À mon ami Émile Deschamps
…Thus our curate, one whom all believe
Pious and just, and for whose fate they grieve :
All see him poor, but ev’n the vulgar know
He merits love, and their respect bestow, etc.
CRABBE — THE BOROUGHVoici quatre-vingts ans, — plus ou moins, — qu’un curé,
On plutôt un vicaire, au comté de Surrey
Vivait, chétif et pauvre, et père de famille ;
C’était un de ces cœurs dont l’excellence brille
Sur le front, dans les yeux, dans le geste et la voix ;
Gibbon nous dit qu’il l’eut pour maître dix-huit mois,
Et qu’il garda toujours souvenir du digne homme.
Or le révérend John Kirkby, comme il le nomme,
À son élève enfant a souvent raconté
Qu’ayant vécu d’abord, dans un autre comté,
— Le Cumberland, je crois, — en été, solitaire,
Volontiers il allait, loin de son presbytère,
Rêver sur une plage où la mer mugissait ;
Et que là, sans témoins, simple il se délassait
À contempler les flots, le ciel et la verdure ;
À s’enivrer longtemps de l’éternel murmure ;
Et quand il avait bien tout vu, tout admiré,
À chercher à ses pieds sur le sable doré,
Pour rapporter joyeux, de retour au village,
À ses enfants chéris maint brillant coquillage.
Un jour surtout, un jour qu’en ce beau lieu rêvant,
Assis sur un rocher, le pauvre desservant
Voyait sous lui la mer, comme un coursier qui fume,
S’abattre et se dresser, toute blanche d’écume ;
En son âme bientôt par un secret accord,
Et soit qu’il se sentît faible et seul sur ce bord,
Suspendu sur l’abîme ; ou soit que dans cette onde
Il crût voir le tableau de la vie en ce monde ;
Soit que ce bruit excite à tristement penser ;
— En son âme il se mit, hélas ! à repasser
Les chagrins et les maux de son humble misère ;
Qu’à peine sa famille avait le nécessaire ;
Que la rente, et la dîme, et les meilleurs profits
Allaient au vieux Recteur, qui n’avait point de fils ;
Que, lui, courait, prêchait dans tout le voisinage,
Et ne gagnait que juste à nourrir son ménage ;
Et pensant de la sorte, au bord de cette mer,
Ses pleurs amèrement tombaient au flot amer.Ce fut très peu de temps après cette journée,
Que, s’efforçant de fuir la misère obstinée,
Il quitta sa paroisse et son comté natal,
Et vint en Surreyshire, où le sort moins fatal
Le soulagea d’abord du plus lourd de sa chaîne
Et lui fit quelque aisance après si dure gêne.
Dans la maison Gibbon logé, soir et matin
Il disait la prière, enseignait le latin
Au fils ; puis, le dimanche et les grands jours qu’on chaume,
II prêchait à l’église et chantait haut le psaume.

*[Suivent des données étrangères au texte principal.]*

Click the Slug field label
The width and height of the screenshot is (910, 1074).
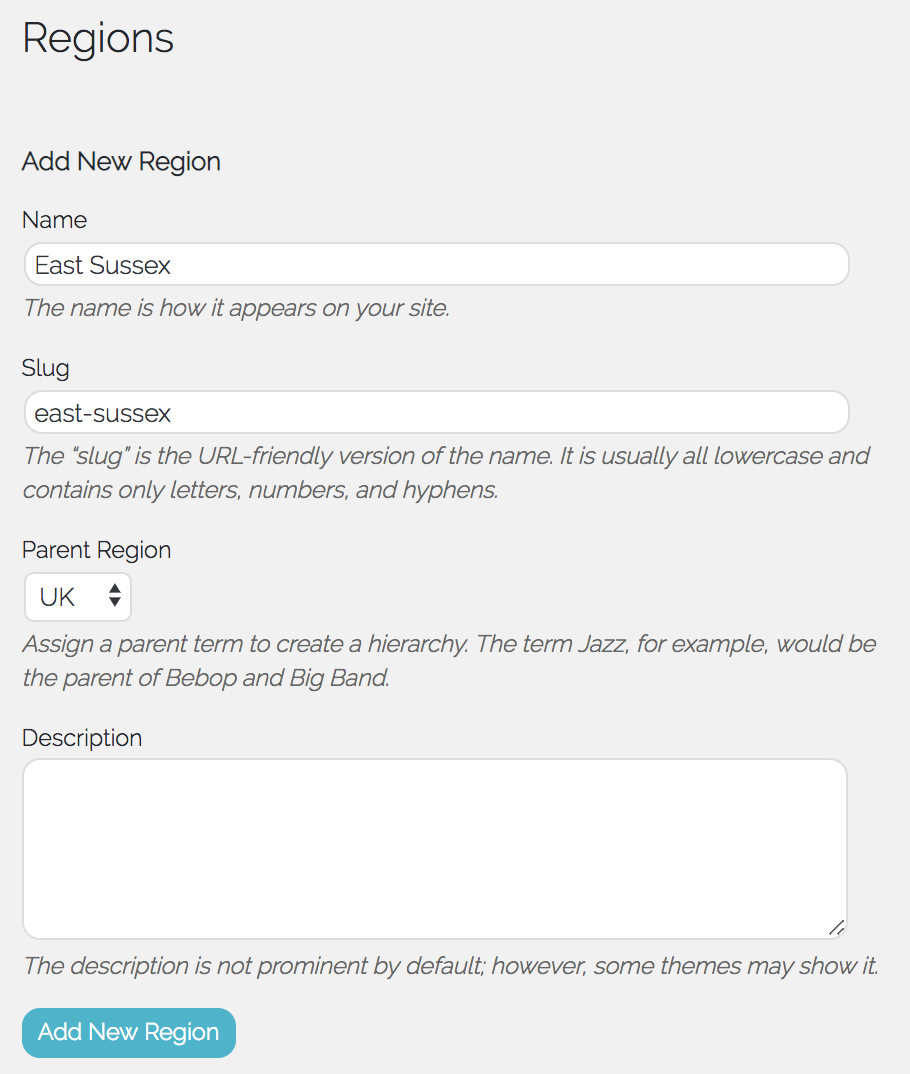[46, 368]
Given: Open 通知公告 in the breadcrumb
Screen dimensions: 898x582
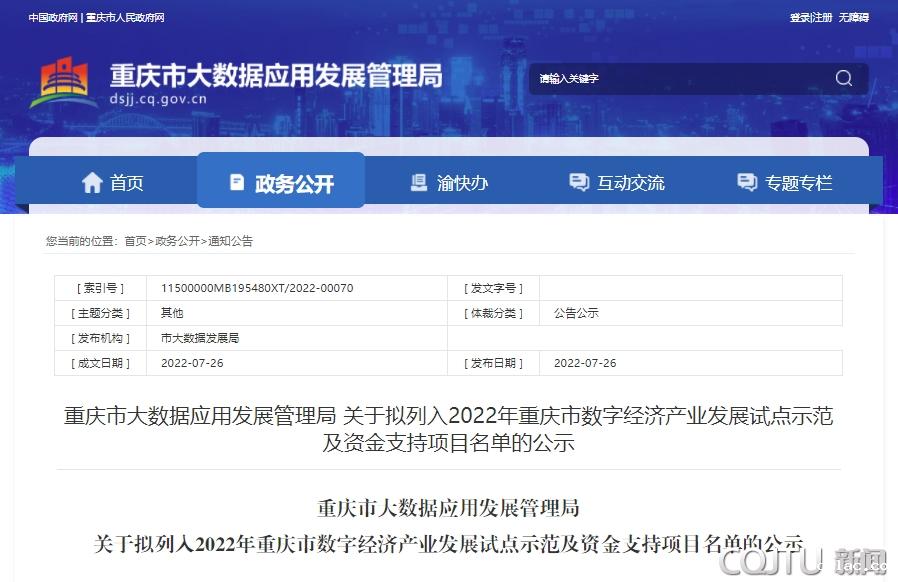Looking at the screenshot, I should tap(230, 241).

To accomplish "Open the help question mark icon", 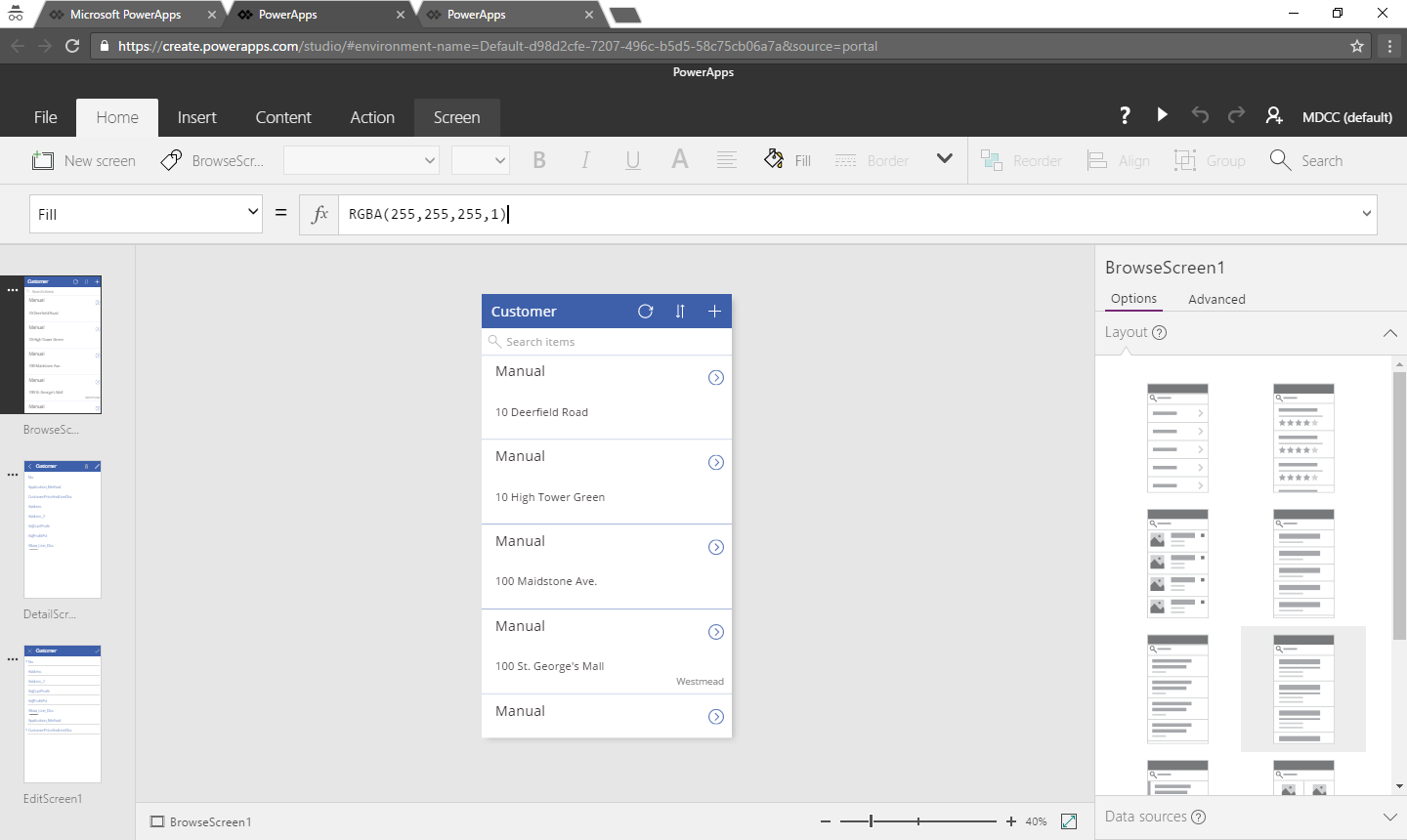I will 1125,115.
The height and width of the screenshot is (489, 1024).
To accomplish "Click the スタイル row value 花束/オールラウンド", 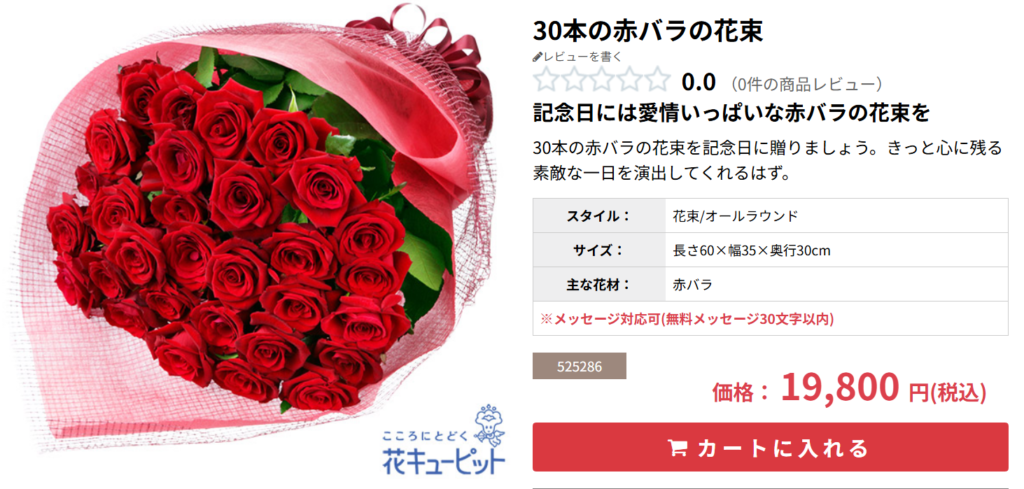I will (x=735, y=215).
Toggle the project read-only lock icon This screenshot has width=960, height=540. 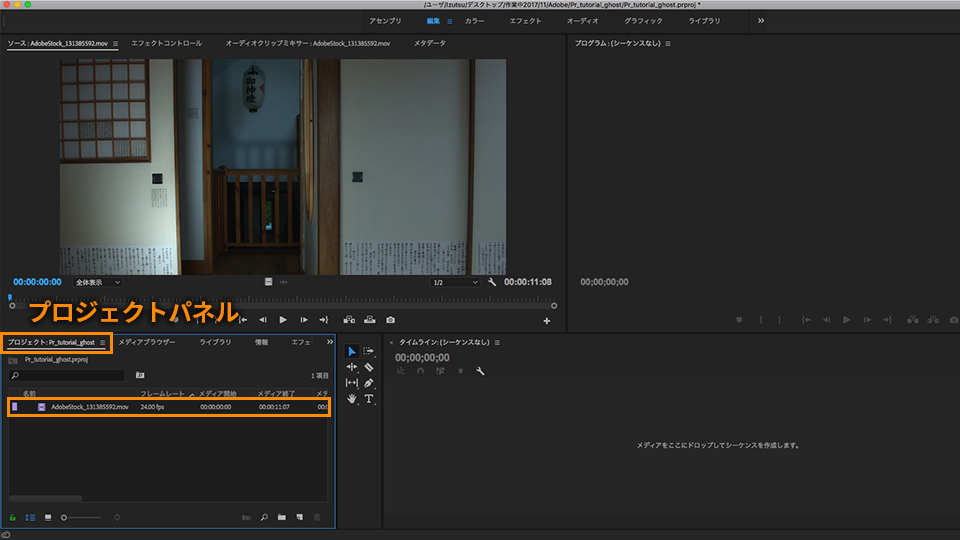(13, 517)
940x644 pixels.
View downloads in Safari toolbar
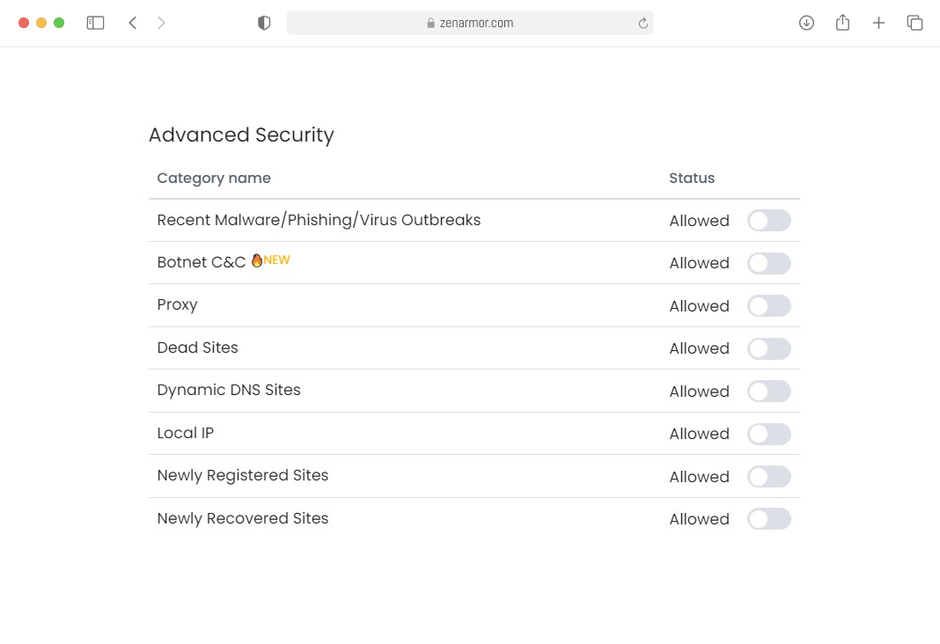point(806,22)
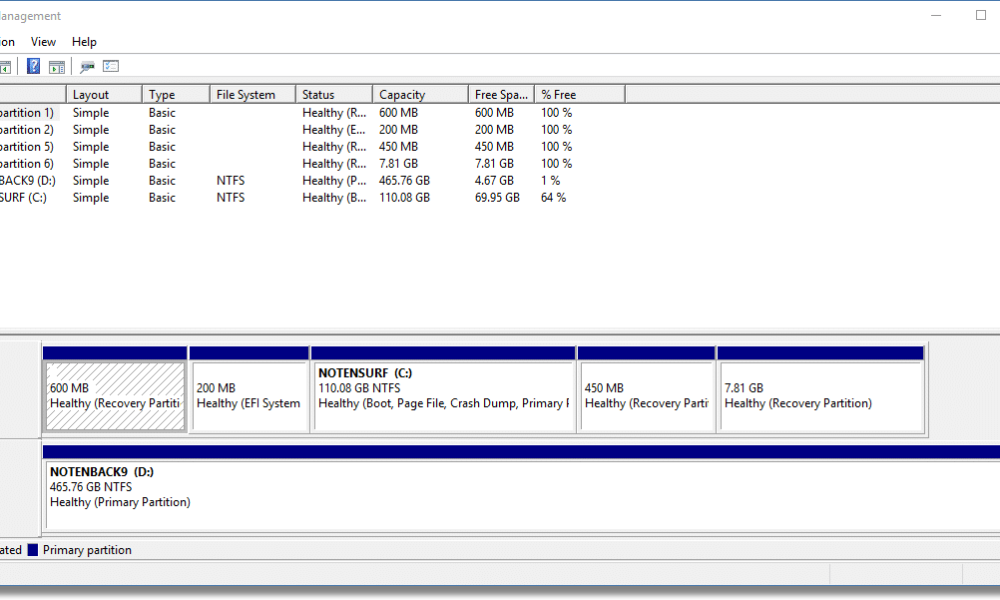The width and height of the screenshot is (1000, 600).
Task: Open the Help menu
Action: (x=84, y=41)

Une fois, par malheur (car il manque au portrait
De dire que notre homme était un peu distrait,
Distrait comme Abraham Adams ou Primerose),
Un jour donc, à l’église, il n’omit autre chose
Que de prier tout haut pour Georges II, le Roi !
Les temps étaient douteux ; chacun tremblait pour soi ;
Kirkby fut chassé vite, et plaint, selon l’usage.
Ce qu’il devint, lui veuf, quatre enfants en bas âge,
Et suspect, je l’ignore, et Gibbon n’en dit rien.
Il quitta le pays ; mais ce que je sais bien,
C’est que, dût son destin rester dur et sévère,
Toujours il demeura bon chrétien, tendre père,
Soumis à son devoir, esclave de l’honneur,
Et qu’il mourut béni, bénissant le Seigneur.Et maintenant pourquoi réveiller la mémoire
De cet homme, et tirer de l’oubli cette histoire ?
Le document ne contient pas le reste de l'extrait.